Sir Pellinore helped himself to some more port and pushed the decanter round. “The Navy’s been doing good work in the Med., although recently we really did lose the good old Ark Royal. But the R.A.F. is still the only weapon we’ve got with which we can really make the Germans squeal. It is bigger than the Luftwaffe now. For the past two months it’s been knocking blue blazes out of Hamburg, Bremen, Stettin and all those Baltic ports from which the Nazis send their stuff up to the North Russian front.”
“Thank God for that!” murmured Kuporovitch. “Things don’t look too good in Russia now, from what one hears over the radio.”
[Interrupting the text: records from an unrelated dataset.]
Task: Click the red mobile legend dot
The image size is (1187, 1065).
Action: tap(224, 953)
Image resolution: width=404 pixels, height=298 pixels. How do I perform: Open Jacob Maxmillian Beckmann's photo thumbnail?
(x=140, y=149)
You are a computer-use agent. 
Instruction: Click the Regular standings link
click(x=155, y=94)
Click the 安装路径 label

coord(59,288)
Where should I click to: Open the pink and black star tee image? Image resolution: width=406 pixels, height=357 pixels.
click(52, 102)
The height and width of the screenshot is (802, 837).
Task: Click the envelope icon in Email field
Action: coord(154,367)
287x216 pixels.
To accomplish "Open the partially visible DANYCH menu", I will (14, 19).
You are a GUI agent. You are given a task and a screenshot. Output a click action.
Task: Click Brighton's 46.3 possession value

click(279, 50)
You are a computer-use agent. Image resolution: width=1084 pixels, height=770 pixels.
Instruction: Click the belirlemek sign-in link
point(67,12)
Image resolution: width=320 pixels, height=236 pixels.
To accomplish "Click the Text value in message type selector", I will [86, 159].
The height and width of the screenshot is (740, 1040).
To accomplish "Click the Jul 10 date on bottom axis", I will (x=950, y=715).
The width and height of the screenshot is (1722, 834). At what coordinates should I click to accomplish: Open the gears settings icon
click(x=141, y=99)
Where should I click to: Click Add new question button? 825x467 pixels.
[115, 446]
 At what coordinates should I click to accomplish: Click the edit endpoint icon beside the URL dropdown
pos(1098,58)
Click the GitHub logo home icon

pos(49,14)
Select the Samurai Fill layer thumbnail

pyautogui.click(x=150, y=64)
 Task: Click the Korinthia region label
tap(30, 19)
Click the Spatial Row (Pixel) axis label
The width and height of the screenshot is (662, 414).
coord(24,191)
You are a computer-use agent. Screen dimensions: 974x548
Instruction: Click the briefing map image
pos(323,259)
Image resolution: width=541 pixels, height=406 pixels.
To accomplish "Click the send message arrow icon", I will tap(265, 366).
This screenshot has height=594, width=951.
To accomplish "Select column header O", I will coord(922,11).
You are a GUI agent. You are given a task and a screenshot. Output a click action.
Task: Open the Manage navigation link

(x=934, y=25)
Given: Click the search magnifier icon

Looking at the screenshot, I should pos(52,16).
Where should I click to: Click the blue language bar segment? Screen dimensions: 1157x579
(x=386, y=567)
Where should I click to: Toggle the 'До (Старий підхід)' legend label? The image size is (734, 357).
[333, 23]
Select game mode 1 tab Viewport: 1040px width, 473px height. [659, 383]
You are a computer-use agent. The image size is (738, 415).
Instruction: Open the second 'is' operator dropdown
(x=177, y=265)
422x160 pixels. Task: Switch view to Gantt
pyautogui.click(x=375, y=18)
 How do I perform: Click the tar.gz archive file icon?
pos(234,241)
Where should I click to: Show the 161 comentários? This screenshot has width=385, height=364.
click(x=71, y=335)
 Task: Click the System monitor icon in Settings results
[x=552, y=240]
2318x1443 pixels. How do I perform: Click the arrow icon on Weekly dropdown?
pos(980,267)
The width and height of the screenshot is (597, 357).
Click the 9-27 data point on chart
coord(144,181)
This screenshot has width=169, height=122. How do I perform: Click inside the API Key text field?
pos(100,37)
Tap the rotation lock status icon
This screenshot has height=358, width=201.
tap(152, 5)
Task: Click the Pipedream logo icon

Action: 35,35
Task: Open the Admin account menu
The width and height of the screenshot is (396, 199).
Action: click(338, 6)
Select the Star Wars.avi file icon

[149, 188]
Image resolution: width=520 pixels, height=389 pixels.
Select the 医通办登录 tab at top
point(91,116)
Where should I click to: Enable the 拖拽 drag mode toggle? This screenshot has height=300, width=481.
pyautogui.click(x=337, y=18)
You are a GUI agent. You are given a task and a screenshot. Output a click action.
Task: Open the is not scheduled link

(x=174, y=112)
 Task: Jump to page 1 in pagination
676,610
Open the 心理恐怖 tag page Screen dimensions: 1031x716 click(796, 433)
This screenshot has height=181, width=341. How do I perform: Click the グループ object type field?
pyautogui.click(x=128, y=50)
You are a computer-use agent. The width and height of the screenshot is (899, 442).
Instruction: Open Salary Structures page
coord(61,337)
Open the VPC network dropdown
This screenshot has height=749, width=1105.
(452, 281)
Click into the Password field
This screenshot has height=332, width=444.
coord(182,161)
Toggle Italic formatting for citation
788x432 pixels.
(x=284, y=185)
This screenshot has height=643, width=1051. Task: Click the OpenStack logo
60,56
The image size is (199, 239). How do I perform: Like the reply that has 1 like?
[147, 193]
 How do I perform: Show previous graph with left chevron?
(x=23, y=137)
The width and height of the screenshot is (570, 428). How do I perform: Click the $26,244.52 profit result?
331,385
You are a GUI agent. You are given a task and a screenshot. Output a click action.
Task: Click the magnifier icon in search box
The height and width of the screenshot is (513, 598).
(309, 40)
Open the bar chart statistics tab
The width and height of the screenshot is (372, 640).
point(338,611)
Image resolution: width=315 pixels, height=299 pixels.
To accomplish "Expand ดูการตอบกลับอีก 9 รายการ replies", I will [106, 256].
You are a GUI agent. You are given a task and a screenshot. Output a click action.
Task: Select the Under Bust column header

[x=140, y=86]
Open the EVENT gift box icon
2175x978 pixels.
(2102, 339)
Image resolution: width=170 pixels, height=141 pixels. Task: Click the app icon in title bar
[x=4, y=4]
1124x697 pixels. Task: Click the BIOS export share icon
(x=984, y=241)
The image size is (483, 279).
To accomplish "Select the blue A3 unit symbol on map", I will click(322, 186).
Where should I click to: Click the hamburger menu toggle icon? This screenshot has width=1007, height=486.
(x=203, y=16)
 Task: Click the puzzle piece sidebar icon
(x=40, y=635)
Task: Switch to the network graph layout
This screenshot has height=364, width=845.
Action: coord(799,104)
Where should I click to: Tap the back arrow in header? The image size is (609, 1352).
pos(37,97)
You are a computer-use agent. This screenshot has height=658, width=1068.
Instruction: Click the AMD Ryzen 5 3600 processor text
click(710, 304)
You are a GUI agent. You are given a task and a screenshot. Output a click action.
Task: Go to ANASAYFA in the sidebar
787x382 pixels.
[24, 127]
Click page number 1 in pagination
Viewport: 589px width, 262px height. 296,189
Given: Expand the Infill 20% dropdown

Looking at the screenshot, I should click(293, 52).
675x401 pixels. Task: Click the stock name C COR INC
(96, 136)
Sir Pellinore cocked a bright blue eye first at him, then at Gregory. “Um!” he muttered, meditatively, “we’ll be in a pretty pickle if it turns out that Voroshilov led you two up the garden path after all.”
“I’d stake my last bob that he didn’t,” said Gregory quickly.
“Well, I’m not yet rattled myself. But I know plenty of people who are. And we’ve gone to town on your word, remember. I’ve never lost a night’s sleep over anything yet; but, by Jove! I’d have had plenty of cause to these past two months if I’d been that way inclined. Just look what’s happened since you gave Beaverbrook your appreciation. Budenny managed to get away from Kiev with about two-thirds of his army, but he lost the city and the Ukraine with it. Kharkov’s gone too; one of the greatest industrial centres of all Russia. In the south, the Germans have captured Odessa and over-run the Crimea. Timoshenko’s counter-offensive against Rostov is not going too badly, but the Germans are round his southern flank, so he won’t be able to keep it up, and before we know where we are the Nazis will have their hooks on Stalin’s oil.”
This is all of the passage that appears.